In 2008, the United States will continue to engage China and will closely monitor developments in an effort to ensure that China fully adheres to its services commitments. If necessary, the United States also will not hesitate to take further actions seeking to enforce China’s WTO commitments, including WTO dispute settlement, where appropriate.
 
Transparency
 
One of the fundamental principles of the WTO Agreement, reinforced throughout China’s WTO accession agreement, is transparency. Transparency permits markets to function effectively and reduces opportunities for officials to engage in trade-distorting practices behind closed doors.
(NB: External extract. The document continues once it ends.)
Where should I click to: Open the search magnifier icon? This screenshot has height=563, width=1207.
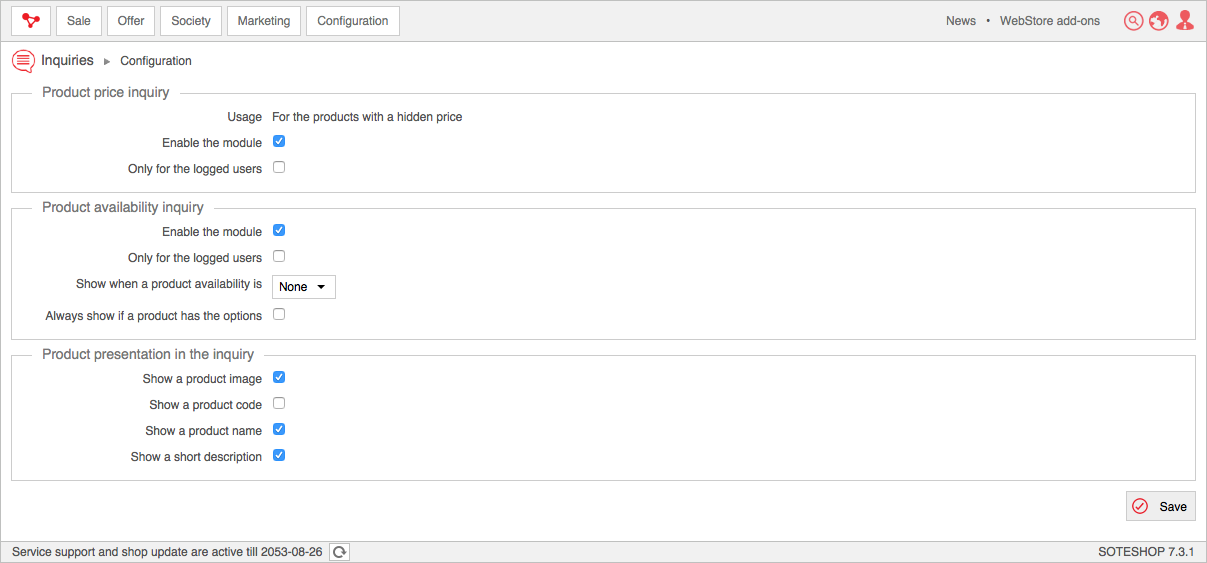1133,21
While China’s transparency commitments in many ways require a profound historical shift, China made important strides to improve transparency across a wide range of national and provincial authorities during the first four years of its WTO membership. However, two shortcomings stood out.  As of December 11, 2005, China had still not adopted a single official journal for publishing all trade-related measures, and it had yet to regularize the use of notice- and-comment procedures for new or revised trade-related measures prior to implementation.  In 2006, after the United States elevated this issue to the JCCT level, China finally adopted a single official journal, although much work remains for China to ensure full participation by all relevant government entities.  The United States has also pushed China to adopt a mandatory notice-and- comment practice, and this issue will be a key topic for discussion at the SED meeting taking place in December 2007. To date, however, notice-and-comment remains an optional practice in China.  As a result, many of China’s regulatory regimes continue to suffer from systemic opacity, frustrating efforts of foreign – and domestic – businesses to achieve all of the potential benefits of China’s WTO accession.
 
Conclusion
 
In 2008, the Administration will continue its concerted efforts to ensure that China fully implements its outstanding WTO commitments and fully adheres to its fundamental obligations as a WTO member, with particular emphasis on reducing Chinese government intervention in the market, lowering IPR infringement levels in China and making China’s trade regime more predictable and transparent.  Throughout this process, the Administration will continue to solve problems with dialogue if possible, legal action when necessary, and work within the rules-based international trading system.  The Administration will continue to work cooperatively and pragmatically with China – through the robust set of formal and informal U.S.-China bilateral dialogues and meetings, including the JCCT and the SED – to ensure that the benefits of China’s WTO membership are realized by the United States and the world and that problems in our trade relationship are appropriately resolved.  When bilateral dialogue is not successful, however, the Administration will not hesitate to employ the full range of enforcement tools available, whether it be the dispute settlement mechanism at the WTO or the enforcement of U.S. trade laws – under the WTO’s rules-based system – to ensure that U.S. interests are not harmed by unfair trade practices.